* [SET EXERCISE 1]:
In the blog post about the St. Bonaventure visit, why does the writer call the classmate named Kathy Boser "1.0"?

I was born..no, wait, sorry, that's "David Copperfield". Anyway, I was born in Brooklyn, grew up on Long Island, went to school in upstate NY and came straight back to Manhattan to live. Never lived anywhere else. Never wanted to. Got a job as a rock journalist, in the course of which I met and married a rock star (yeah, yeah, conflict of interest, who cares). Became a priestess in a Celtic Pagan tradition, and (based on sheer longevity) one of the most senior Witches around. Began writing my Keltiad series. Wrote a memoir of my time with my beloved consort (Strange Days: My Life With and Without Jim Morrison). See Favorite Books below for a big announcement...The Rennie Stride Mysteries. "There is no trick or cunning, no art or recipe, by which you can have in your writing that which you do not possess in yourself." ---Walt Whitman (Also @ pkmorrison.livejournal.com and www.myspace.com/hermajestythelizardqueen)

Monday, October 20, 2008

Well, I'm Back

But I didn't even tell you I was gone...

Went up to St. Bonaventure University, my demi-alma mater (I was there only 2 years, graduated from another college), as the invited keynote speaker for Communications Day, the Dr. Russell J. Jandoli School of Journalism and Mass Communication annual day of workshops/speaker/awards for high school students who are considering becoming j-majors (as I still call ourselves..."j-and-mass-comm majors" is just too darn long).

I had a blast. Almost 300 kids from 17 schools showed up; Lee Coppola, the dean of the school, said it was their biggest turnout ever, though I doubt I was the cause. But I certainly enjoyed the results. I gave my speech, which I will reprint in the next post in all my hubristic vanity assuming you'll all be eager to read it (you don't have to...), and talked to a bunch of the kids after, and hung with the j-school faculty for various lunches and dinners. Lee and Pulitzer winner Professor John Hanchette were lordly (and cute) seniors when I was a lowly freshman, and I looked up to them as, well, you know, gods. Or at least demigods. It was great fun reminiscing and reacquainting...

Thank you all sooooo much, Lee and Carole and Kathy and Breea and Denny and Patrick and Hanch and Chris and Fr. Basil and Sue and all the rest of the j-school professors and staff, who made it so easy and so incredibly much fun for me. You are the absolute best.


The weekend I had planned for r&r, so on Saturday, I went to the Museum of the Seneca Nation in Salamanca, a town completely on the Seneca Reservation, and out for lunch with Kathy Boser (one of three), who works for the j-school, and Kathy Boser (the second of three, but I knew her first so let's call her 1.0, the one who was actually a classmate of mine and to one of whose cousins the first-mentioned KB is married), and a Bona grad of senior vintage even to myself, a lovely woman called Mary Hamilton, who lived in the East Village from 1968-73, IIRC, and thus our habitancies overlapped and undoubtedly our paths occasionally crossed all unbeknownst to us...

* [SUPPLIED MATERIAL]:

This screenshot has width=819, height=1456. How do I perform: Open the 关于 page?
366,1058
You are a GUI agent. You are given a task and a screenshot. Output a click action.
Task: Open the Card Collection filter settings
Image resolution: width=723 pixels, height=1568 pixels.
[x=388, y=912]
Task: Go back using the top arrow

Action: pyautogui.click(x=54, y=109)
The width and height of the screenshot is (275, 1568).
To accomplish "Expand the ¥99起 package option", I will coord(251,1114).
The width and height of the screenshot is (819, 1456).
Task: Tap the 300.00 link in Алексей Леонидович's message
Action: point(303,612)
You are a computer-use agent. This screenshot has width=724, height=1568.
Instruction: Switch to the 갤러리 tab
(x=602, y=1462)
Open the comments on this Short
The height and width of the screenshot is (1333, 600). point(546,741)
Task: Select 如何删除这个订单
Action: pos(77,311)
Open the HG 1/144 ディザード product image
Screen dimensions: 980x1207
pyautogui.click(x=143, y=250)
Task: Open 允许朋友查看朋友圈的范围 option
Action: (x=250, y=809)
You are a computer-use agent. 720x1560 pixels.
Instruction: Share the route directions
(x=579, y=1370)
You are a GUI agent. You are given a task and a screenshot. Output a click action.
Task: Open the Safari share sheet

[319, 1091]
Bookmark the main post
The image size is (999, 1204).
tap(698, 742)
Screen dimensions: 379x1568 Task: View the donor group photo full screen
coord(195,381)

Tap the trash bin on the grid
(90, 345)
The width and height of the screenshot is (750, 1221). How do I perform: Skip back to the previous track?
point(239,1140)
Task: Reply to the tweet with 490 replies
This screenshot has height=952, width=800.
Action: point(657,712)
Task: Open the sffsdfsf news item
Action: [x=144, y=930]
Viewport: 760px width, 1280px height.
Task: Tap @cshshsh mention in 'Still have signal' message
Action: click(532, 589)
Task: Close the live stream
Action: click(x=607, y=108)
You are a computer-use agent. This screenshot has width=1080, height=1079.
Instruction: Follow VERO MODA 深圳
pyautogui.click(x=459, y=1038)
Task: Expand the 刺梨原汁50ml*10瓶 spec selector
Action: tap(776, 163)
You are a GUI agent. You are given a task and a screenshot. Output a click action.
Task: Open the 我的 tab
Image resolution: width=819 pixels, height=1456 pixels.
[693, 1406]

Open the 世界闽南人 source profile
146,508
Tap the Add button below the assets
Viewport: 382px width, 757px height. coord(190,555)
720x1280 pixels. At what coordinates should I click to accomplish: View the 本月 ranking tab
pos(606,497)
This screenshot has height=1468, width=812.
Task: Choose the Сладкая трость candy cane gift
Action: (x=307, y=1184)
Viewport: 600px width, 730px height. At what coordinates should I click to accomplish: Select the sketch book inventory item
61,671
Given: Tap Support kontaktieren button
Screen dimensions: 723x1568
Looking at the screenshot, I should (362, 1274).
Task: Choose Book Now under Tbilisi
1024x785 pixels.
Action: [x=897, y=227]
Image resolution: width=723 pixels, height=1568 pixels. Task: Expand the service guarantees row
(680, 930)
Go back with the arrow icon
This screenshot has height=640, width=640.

* [SET EXERCISE 2]:
Begin at the entry line that contains "service guarantees row" and go through the end of the entries. Reproduce those lines with "arrow icon" replaced by "back button", leaving everything else unchanged.

* [FULL SOLUTION 1]:
The writer calls her "1.0" because she was the first Kathy Boser the writer knew. She is the second of three Kathy Bosers mentioned, but she was a classmate of the writer's, so the writer knew her before the others.

* [FULL SOLUTION 2]:
Image resolution: width=723 pixels, height=1568 pixels. Task: Expand the service guarantees row
(680, 930)
Go back with the back button
This screenshot has height=640, width=640.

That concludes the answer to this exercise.